Setting Up the Tall Kneeling Position
Before you even touch the band, the setup matters. Get both knees on the ground with your toes dug into the floor behind you. Your hips should be pressed slightly forward so that you can feel a mild activation in your glutes and hamstrings. This is not passive kneeling. You want your pelvis stacked directly under your rib cage, creating a neutral, braced position from your hips through your torso. Avoid hinging your hips back or compensating by arching through your lower or upper back. Ribs stay down, everything stays stacked.
This positional discipline is the whole point of performing the pull apart from tall kneeling rather than standing. When athletes stand and do band pull aparts, it becomes far too easy to let the upper back round forward, arch the lumbar spine, or shift into a lazy postural pattern that reduces the work the target muscles are actually doing. The tall kneeling position removes a lot of that slack and forces you to stay honest with your alignment throughout each rep.
Performing the Movement
Double up your resistance band and grip it with palms facing down, arms extended straight out in front of you at approximately chest or nipple height. From there, pull the band apart by driving your hands out to each side while keeping your arms straight. Squeeze your shoulder blades together at the end range and hold briefly before returning to the start position. The arms stay straight throughout the entire movement. This is a shoulder blade retraction drill, not an elbow-driven row.
To make the exercise more challenging, bring your hands closer together on the band or grab a band with heavier resistance. To make it easier, widen your grip or use a lighter band. What you want to avoid is starting with your hands so wide that your range of motion becomes negligible. Beginning with your arms extended straight out in front of you gives you the best combination of resistance and range of motion to actually feel your upper back doing the work.
Why the Tall Kneeling Variation Works
The biggest problem with traditional standing band pull aparts is a lack of body awareness and positional control. Many athletes crank out rep after rep by arching their spine and shifting their body position to compensate rather than demanding that their rear deltoids, rhomboids, and mid-traps do the work. Tall kneeling eliminates those compensation patterns by locking your lower body into a position that demands stability. When your glutes and hamstrings are engaged below and your ribs are stacked above, the upper back has nowhere to hide. The reps become more intentional, more effective, and more honest.
Programming Applications
The tall kneeling band pull apart is a flexible tool that fits well in multiple programming slots. As a warm-up before bench press or any overhead pressing work, a set or two primes the posterior shoulder and upper back musculature and helps establish the postural habits you want to carry into your heavier sets. Because it trains the opposing muscle groups to pressing movements, it can also be paired directly with bench press or overhead press as a superset without compromising your performance on those lifts. You get the benefit of free upper back work between pressing sets without accumulating fatigue that bleeds into your main movement.

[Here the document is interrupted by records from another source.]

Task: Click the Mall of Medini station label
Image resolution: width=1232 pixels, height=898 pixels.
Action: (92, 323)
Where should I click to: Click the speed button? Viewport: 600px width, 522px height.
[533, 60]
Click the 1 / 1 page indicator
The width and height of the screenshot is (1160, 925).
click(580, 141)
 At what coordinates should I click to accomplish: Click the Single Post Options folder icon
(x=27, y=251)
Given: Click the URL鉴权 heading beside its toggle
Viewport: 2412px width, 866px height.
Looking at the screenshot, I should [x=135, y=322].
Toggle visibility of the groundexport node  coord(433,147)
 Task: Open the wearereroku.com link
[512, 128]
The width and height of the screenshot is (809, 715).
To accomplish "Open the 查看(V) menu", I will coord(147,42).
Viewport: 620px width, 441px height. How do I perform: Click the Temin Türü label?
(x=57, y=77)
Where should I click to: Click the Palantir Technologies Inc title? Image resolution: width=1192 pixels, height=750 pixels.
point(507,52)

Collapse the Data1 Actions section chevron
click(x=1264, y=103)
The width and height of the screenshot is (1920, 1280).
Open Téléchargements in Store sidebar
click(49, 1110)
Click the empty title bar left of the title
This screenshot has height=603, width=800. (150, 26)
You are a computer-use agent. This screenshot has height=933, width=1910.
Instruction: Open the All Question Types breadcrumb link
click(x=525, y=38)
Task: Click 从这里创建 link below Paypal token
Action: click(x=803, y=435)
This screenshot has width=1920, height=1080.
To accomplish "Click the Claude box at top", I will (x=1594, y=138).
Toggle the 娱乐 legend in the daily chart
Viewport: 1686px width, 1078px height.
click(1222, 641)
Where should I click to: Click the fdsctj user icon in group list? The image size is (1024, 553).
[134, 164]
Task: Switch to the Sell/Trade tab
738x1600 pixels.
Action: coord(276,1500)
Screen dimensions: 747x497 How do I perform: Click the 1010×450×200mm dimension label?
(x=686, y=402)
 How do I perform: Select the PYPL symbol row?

At the end of a training session, this exercise works well as a finisher. Try accumulating 100 to 150 total reps in as little time as possible, or work in straight sets of 10 to 30 reps for one to five sets depending on where it sits in your session. The options are genuinely wide open here. Let your goal, your training phase, and your individual needs dictate how you apply it, but know that almost any implementation will give you a return on your investment.